Before attempting any modelling for drag prediction, simply examining the distribution of input parameters with respect to the output provides insights into the relationship between them. Figure 1 shows the scatter distribution of four representative statistics ($k^+_{rms}, Skw, ES_x, Ku$) with $\Delta U^+$. A notable degree of linearity between $k^+_{rms}$ and $\Delta U^+$ exists for the $Sk_0$- and $Sk_+$-surfaces while it is less for the $\lambda _x$ and $\lambda _z$ surfaces (figure 1a). Similarly, the effective slopes shown in figure 1(c) show a certain degree of linearity with respect to $\Delta U^+$. However, the ‘cluster’ distributions seen for the skewness (figure 1b) and kurtosis (figure 1d) imply a nonlinear relationship that would need to be accounted for in any model for it to be more robust. Note that the negatively skewed roughness yields a much smaller $\Delta U^+$ compared with other types of roughness. These surfaces are dominated by a pothole-like topography with few stagnation points. As a consequence, the viscous force contributes significantly to the total drag (Reference Busse and JellyBusse & Jelly 2023), in contrast to the other surface types where pressure drag is dominant. Finally, we note from figure 1 that, for our surfaces, $\Delta U^+$ falls into the range of 0.1 to 7.5, thus including both transitionally and fully rough regimes (Reference JiménezJiménez 2004). By including this range of roughness, the models need to learn both viscous and pressure drag components. Note that, while our database covers a continuous range in $k_{rms}$ and $ES_x$, there are gaps in $Skw$ and $Ku$. This is a consequence of our surface generation approach for skewed roughness. A more continuous range of training data for training regression models will be considered in future work. However, we regard the size and span of parameters in the current database of primary importance for our purposes, which is a comparative study between different regression models.

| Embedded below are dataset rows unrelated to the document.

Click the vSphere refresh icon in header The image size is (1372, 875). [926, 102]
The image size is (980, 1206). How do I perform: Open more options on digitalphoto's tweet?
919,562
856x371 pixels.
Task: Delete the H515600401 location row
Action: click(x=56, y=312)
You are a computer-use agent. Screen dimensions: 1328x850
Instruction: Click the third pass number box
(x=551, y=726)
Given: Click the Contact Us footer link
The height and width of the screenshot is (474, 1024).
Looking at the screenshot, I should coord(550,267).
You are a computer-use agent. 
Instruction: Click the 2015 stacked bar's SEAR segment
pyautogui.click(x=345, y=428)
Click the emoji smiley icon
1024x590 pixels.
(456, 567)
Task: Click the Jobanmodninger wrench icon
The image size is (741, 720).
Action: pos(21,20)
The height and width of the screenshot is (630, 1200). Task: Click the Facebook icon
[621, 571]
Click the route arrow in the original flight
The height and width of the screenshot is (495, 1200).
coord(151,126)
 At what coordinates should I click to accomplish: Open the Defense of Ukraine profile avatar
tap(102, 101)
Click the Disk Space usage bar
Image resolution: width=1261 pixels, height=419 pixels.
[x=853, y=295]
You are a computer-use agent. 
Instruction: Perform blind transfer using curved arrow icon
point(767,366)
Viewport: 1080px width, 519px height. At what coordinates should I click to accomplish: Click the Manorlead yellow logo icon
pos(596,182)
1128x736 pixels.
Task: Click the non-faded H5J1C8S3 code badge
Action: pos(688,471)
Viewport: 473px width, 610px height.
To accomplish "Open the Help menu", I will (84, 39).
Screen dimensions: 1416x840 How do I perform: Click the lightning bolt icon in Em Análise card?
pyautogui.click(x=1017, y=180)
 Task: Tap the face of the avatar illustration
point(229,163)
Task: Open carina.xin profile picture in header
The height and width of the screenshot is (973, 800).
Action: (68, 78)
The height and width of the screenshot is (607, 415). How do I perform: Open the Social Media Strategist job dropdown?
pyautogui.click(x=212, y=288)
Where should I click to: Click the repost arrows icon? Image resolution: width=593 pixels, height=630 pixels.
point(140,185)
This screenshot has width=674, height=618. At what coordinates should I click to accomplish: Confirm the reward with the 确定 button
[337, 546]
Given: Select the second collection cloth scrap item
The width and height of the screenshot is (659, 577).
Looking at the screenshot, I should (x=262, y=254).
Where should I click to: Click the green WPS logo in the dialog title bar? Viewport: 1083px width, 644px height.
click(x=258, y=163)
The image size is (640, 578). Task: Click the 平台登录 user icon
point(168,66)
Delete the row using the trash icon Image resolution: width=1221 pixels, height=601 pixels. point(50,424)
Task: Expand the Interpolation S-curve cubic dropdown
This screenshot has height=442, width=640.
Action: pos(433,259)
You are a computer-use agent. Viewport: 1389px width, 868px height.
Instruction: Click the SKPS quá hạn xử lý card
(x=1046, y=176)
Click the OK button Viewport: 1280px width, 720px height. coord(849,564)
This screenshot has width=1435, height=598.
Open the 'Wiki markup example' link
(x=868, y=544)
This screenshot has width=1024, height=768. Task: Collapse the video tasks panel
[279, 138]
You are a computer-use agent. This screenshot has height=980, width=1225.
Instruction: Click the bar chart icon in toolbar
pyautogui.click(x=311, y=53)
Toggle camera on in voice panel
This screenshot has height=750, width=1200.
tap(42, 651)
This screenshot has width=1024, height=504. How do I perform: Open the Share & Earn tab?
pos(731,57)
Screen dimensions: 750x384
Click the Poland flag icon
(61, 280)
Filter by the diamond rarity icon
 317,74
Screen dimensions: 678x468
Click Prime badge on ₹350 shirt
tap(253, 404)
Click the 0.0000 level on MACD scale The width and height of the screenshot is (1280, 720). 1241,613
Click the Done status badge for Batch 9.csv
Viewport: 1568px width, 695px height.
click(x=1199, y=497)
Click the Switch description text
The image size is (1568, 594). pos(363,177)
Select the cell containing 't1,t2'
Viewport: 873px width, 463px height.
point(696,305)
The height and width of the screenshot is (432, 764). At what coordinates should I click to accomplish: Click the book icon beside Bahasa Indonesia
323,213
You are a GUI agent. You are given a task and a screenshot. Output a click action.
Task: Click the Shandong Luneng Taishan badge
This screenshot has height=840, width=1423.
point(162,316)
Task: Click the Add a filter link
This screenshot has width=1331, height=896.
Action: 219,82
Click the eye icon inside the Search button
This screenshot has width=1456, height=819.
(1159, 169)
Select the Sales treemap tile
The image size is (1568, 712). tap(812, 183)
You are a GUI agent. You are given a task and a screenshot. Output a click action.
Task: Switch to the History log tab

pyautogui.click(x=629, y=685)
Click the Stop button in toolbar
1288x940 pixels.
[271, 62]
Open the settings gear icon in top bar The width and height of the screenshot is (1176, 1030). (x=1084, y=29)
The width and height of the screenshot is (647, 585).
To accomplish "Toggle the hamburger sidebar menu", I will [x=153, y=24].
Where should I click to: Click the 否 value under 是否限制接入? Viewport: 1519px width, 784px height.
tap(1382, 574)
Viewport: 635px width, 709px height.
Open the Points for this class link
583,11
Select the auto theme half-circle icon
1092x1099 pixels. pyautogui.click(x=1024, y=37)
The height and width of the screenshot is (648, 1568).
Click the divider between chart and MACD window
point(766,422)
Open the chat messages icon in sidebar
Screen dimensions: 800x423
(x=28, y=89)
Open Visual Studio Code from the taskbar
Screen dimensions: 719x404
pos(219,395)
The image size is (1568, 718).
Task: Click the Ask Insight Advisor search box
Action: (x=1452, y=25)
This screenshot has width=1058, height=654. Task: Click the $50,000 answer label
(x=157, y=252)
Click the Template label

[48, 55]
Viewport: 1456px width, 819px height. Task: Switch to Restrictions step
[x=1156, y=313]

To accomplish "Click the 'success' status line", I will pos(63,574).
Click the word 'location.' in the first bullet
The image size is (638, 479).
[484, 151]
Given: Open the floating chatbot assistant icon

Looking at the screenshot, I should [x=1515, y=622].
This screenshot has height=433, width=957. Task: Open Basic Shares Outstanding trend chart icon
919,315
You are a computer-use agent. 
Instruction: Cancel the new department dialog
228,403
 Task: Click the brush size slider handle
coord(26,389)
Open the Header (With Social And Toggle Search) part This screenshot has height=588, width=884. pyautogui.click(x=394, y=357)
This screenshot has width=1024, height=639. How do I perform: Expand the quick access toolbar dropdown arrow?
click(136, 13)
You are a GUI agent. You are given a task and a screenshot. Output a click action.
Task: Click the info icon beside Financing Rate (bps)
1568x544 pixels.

Figure 1. Scatter distributions of $\Delta U^+$ and four representative statistics of each type of roughness: (a) $k^+_{rms}$, (b) $Skw$, (c) $ES_x$ and (d) $Ku$. The dashed straight lines in (a) highlight the linear relationship between $\Delta U^+$ and $k^+_{rms}$ for merely zero and positively skewed surfaces while the ‘cluster’ distribution (circle lines) in (d) indicates a nonlinear relationship between $\Delta U^+$ and $Ku$ prediction.

To further quantify the correlation between $\Delta U^+$ and the input parameters, we show in figure 2 the correlation coefficient $\rho (x_i, x_j)$, defined as

(2.1)\begin{equation} \rho_{ij} = \frac{\displaystyle \sum(x_i-\langle x_i \rangle)(x_j-\langle x_j \rangle)}{\sqrt{\displaystyle \sum(x_i-\langle x_i \rangle)^2\sum(x_j-\langle x_j \rangle)^2}},\end{equation}

where $x_i=k^+_c, k^+_{rms}, Skw,\ldots,\Delta U^+$. The matrix in figure 2 visualizes the degree of linearity between the surface parameters (demarcated by the dashed triangle in figure 2a) and also between the surface parameters and $\Delta U^+$ (bottom row in figure 2a). Coefficient values greater than 0.7 indicate a strong linear correlation between two variables. The matrices of the $Sk_0$ and $Sk_+$ surfaces are overall similar, with the roughness height parameters ($k^+_c, k^+_{rms}, R^+_a$) and effective slopes ($ES_x, ES_z$) being strongly linearly correlated to $\Delta U^+$. This is in contrast to other surface types which manifest a nonlinear quality with respect to $\Delta U^+$. In particular, the $Sk_-$ surfaces exhibit a low degree of linearity both between parameters and parameter $\Delta U^+$. This indicates a more intricate mapping between the surface properties of pitted surfaces and their resulting drag. For all the surface types, the roughness height and effective slopes are the parameters that exhibit a common degree of linear correlation to $\Delta U^+$. It is worth noting that, for the surfaces generated by the prescribed skewness (types I, IV, V), a weaker correlation between skewness and $\Delta U^+$ is observed. As illustrated in figure 1(b), the range of $Skw$ for each type of surface is limited due to it being a prescribed (and hence controlled) parameter. This limited range precludes the possibility of revealing any relation between $Skw$ and $\Delta U^+$. This also applies to its correlation with other parameters, particularly for Gaussian surfaces.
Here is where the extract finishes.